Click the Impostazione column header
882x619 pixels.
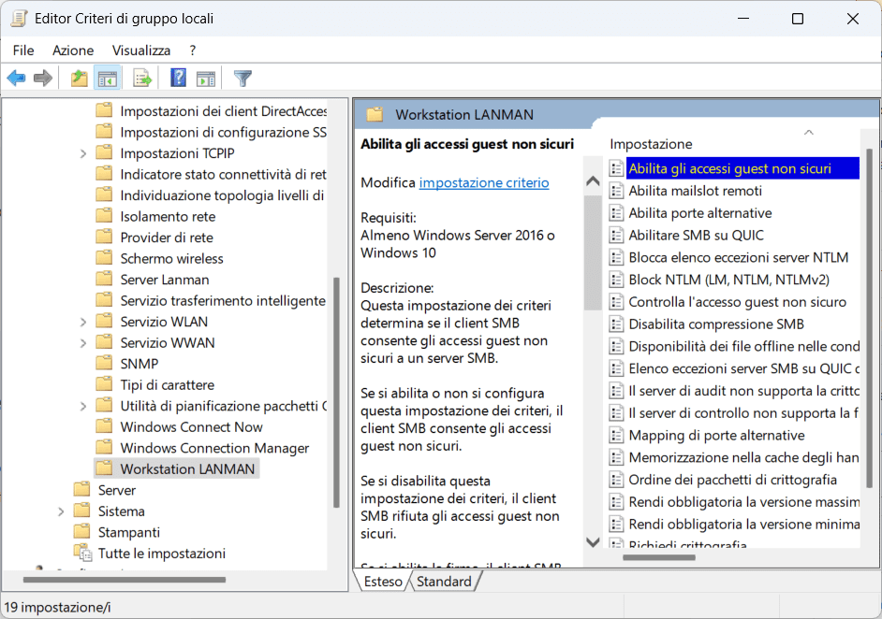(651, 144)
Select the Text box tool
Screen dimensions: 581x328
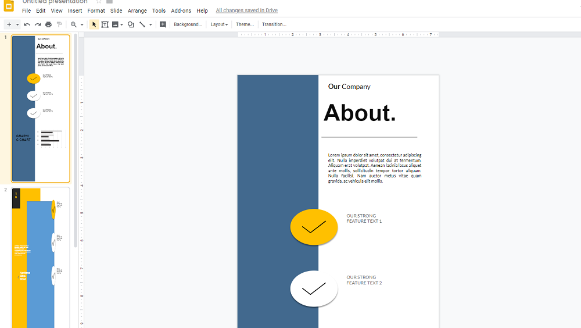point(105,24)
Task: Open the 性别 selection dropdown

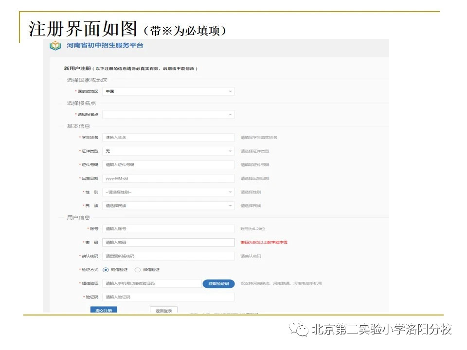Action: [x=168, y=192]
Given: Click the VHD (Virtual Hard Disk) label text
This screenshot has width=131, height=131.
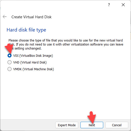Looking at the screenshot, I should coord(30,63).
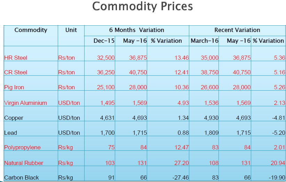Viewport: 286px width, 182px height.
Task: Select the Commodity column header
Action: click(x=31, y=30)
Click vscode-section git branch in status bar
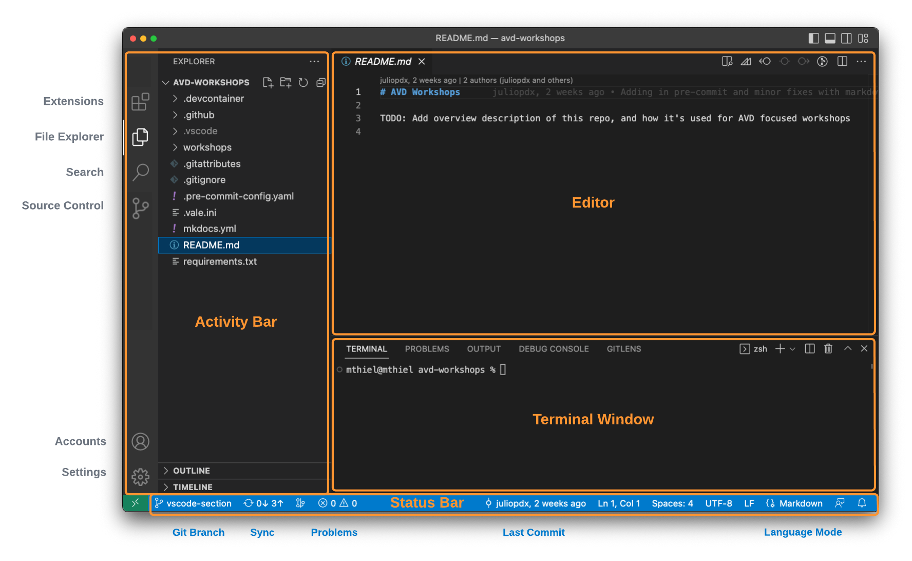 click(194, 503)
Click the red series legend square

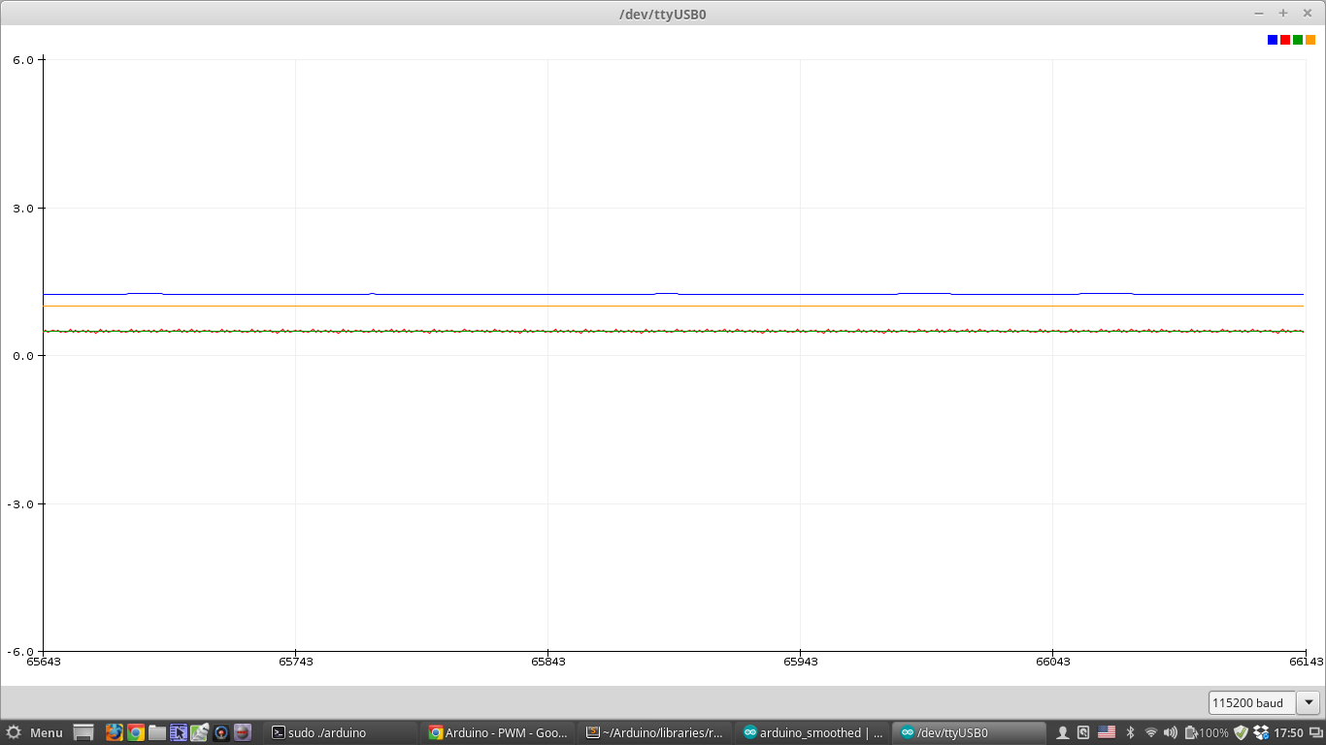[x=1285, y=40]
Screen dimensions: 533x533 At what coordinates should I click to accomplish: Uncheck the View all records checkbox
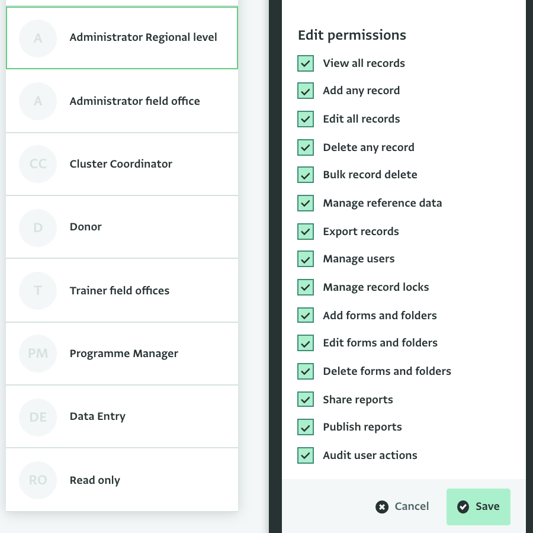click(306, 63)
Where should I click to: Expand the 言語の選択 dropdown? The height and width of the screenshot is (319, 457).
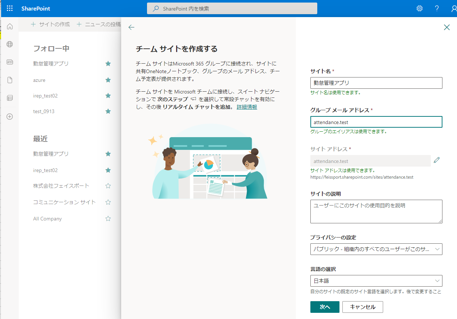click(376, 281)
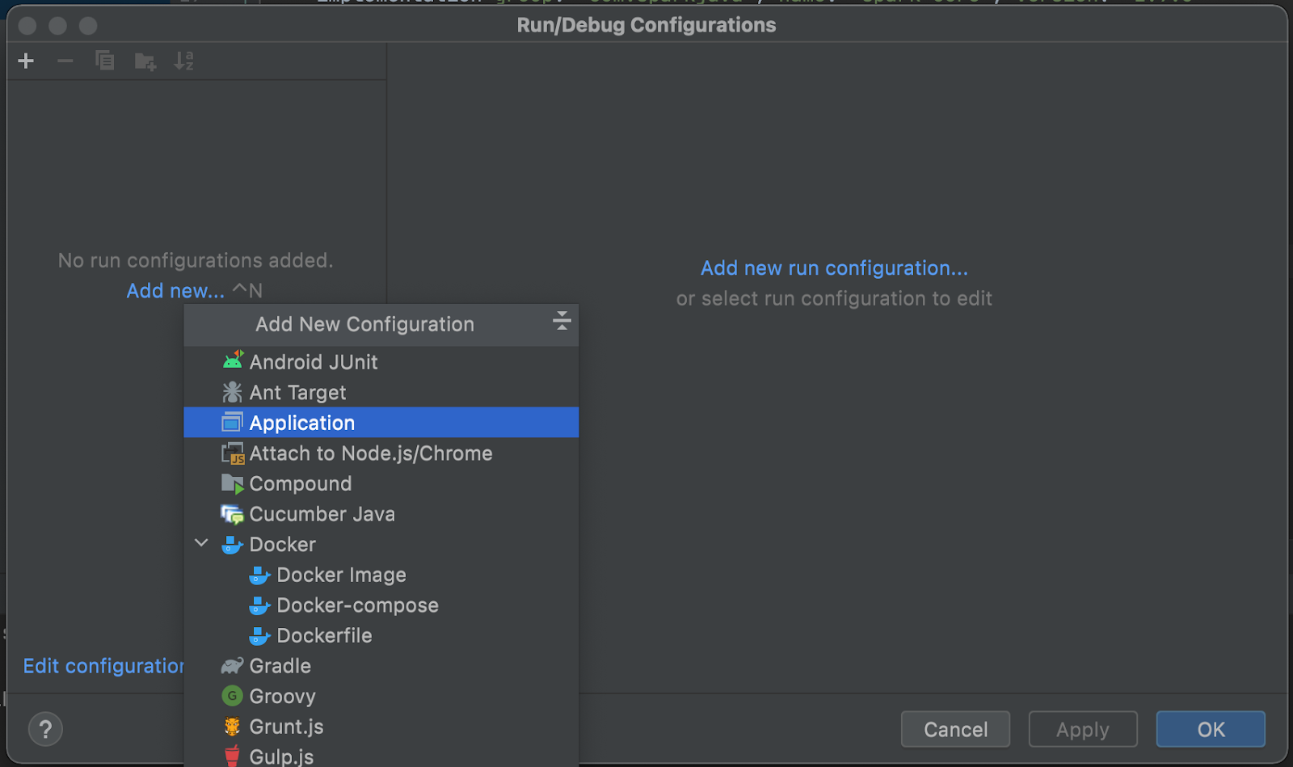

---+---

• Work required:
Without the pictures, copy out all the records above exactly.

• Response to the exercise:
Click the Impostazione column header
882x619 pixels.
(651, 144)
Select the Text box tool
Screen dimensions: 581x328
point(105,24)
Task: Open the 性别 selection dropdown

Action: [x=168, y=192]
Given: Click the VHD (Virtual Hard Disk) label text
This screenshot has width=131, height=131.
Looking at the screenshot, I should coord(30,63).
Viewport: 286px width, 182px height.
Task: Select the Commodity column header
Action: click(x=31, y=30)
Click vscode-section git branch in status bar
 click(194, 503)
Click the red series legend square

[x=1285, y=40]
Screen dimensions: 533x533 At what coordinates should I click to accomplish: Uncheck the View all records checkbox
click(306, 63)
Where should I click to: Expand the 言語の選択 dropdown? The height and width of the screenshot is (319, 457).
click(376, 281)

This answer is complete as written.